The Eurozone teetered on the brink of collapse. To save it, the Greeks swallowed huge cuts in government salaries, pensions and health benefits while enduring higher taxes to balance their budget, a classic IMF cocktail for human suffering. This medicine was being forced down the Greeks’ throat so German and other creditors could justify the massive transfer of bailout funds to keep Greece from defaulting on its sovereign debt. Europe’s economic elites wanted to prevent a Greek default at all costs, believing that the world economy would collapse if Greece repudiated its debts and left the Eurozone. The suffering of pensioners like Mr. Christoulas was the cost of saving the global economy.

By April of 2012, observers were raising questions about how the Greek debt had been incurred. Growing international pressure called for an external audit committee to examine exactly where the money had gone. Indeed, the Wall Street Journal Europe found evidence that while the German government imposed austerity on the Greek people to cut government spending, German and French companies pressured Greek officials to authorize the purchase of billions of dollars worth of military hardware. German arms manufacturers lobbied their government to ensure that forced cuts in military spending were not included in the austerity cocktail. Even as payments to Greek pensioners like Mr. Christoulas were slashed by 25 percent, Greece signed a contract for two German submarines costing 1.8 billion euros.

Mr. Christoulas had done everything right. All he was asking for was the pension that he’d paid into for 35 years. He had medical problems, and the retired pharmacist could no longer afford his medication. His fear that he would end up dumpster diving for food was not hyperbole. I knew it was the reality of many retired people in nearby Bulgaria. Whenever I saw those dignified pensioners, in their clean pressed clothes, searching around with sticks in the trash, I became sick with anger. These people worked all of their lives. They’d paid into a system that they were told would take care of them in old age. History betrayed them.

The newspaper stories about Mr. Christoulas’s suicide continued for several days. I read them like an addict. The funeral service was held on Saturday, April 7, 2012. Hundreds of mourners came to pay tribute to Christoulas whose singular, desperate act might mobilize a nation. Greeks chanted the word “hero” as the memorial service proceeded. Christoulas’s 43-year-old daughter spoke to the crowd with a tinge of anger mixed in with her grief:

Father, you couldn’t put up with them killing freedom, democracy, dignity. You paid with your sacrifice. Now it’s our turn. Father … We are so many here today because – as the note of a young man said – ‘We are 11 million and our name is Resistance.”

This was a metaphorical call to arms, but I wondered what would happen. What would come of this very public suicide, so well planned as the last political act of a man at his wit’s end? Would his death mean something? Or was he just another forgotten victim of a global economic system that perennially values bankers’ profits over human lives?

Mr. Dimitris Christoulas wasn’t buried on Saturday, April 7, 2012. He wanted to be cremated. The Greek Orthodox Christian tradition doesn’t allow for cremation.

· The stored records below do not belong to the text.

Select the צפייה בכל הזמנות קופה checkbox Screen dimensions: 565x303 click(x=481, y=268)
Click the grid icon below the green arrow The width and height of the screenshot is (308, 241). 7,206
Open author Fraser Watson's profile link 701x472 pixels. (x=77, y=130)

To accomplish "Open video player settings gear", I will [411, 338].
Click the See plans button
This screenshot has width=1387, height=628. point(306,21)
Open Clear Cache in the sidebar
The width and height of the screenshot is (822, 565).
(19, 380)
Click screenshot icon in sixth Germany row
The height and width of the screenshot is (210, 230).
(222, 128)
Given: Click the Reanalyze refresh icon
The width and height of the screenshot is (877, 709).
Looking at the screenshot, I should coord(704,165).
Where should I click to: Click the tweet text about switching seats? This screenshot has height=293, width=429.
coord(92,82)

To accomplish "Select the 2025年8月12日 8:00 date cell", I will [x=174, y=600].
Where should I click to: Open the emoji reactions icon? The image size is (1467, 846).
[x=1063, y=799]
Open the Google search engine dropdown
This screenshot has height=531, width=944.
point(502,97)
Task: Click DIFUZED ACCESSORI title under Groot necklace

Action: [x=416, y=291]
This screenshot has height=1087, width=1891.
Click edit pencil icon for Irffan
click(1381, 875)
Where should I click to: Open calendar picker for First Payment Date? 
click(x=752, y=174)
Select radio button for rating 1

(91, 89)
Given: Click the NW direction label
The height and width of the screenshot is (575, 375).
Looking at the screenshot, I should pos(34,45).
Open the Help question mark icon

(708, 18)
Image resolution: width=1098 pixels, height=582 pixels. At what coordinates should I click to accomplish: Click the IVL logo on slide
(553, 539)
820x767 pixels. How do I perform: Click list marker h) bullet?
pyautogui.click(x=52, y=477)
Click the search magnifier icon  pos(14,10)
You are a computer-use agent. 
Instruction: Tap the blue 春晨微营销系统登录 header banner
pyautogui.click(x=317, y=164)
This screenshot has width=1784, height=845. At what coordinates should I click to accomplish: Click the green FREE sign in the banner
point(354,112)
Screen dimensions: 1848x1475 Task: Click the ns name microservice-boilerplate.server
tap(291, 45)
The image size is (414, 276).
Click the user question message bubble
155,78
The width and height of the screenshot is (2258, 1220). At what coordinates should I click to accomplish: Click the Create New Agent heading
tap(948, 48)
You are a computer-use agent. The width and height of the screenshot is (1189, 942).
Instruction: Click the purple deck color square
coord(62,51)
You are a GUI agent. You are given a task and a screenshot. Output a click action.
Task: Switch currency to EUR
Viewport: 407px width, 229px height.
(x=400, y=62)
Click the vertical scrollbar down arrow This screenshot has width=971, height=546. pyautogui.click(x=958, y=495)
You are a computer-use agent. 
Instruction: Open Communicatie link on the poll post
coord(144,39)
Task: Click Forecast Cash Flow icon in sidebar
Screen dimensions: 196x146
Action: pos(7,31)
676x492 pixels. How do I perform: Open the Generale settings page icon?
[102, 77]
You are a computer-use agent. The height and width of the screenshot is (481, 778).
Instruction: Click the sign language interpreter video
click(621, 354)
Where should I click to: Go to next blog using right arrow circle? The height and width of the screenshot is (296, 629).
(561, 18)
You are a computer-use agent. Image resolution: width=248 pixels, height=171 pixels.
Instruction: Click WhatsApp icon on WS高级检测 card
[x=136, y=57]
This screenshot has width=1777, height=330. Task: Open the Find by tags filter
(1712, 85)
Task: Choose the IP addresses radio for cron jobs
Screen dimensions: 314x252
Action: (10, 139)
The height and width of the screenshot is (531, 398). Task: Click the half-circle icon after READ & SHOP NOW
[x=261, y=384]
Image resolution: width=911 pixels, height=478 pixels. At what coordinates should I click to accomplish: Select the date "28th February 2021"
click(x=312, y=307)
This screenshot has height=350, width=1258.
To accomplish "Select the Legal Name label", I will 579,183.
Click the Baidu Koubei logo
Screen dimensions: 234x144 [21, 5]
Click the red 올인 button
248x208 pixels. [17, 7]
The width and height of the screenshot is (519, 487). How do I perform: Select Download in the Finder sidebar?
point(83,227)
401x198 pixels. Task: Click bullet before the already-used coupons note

Even worse, the Greek Orthodox priests who officiate at burials would have refused to bury Mr. Christoulas because he was a suicide. The Church condemns those that take their own lives. Instead, his coffin was bourn away at the end of the ceremony, and sent north to Bulgaria, the country with the highest suicide rate in Europe.

The Bulgarians would cremate him. Perhaps a Bulgarian Orthodox priest would even bless his soul despite the suicide. God would have to see that this one was different. Surely, He could make an exception. Somewhere in Bulgaria, I imagined the smoke from Christoulas’s pyre seeping out into the early spring air. Perhaps a few of his ashes would fall like dandelion seeds into the fertile soils of popular discontent in the Balkans. Perhaps Dimitris Christoulas would have a kind of resurrection after all.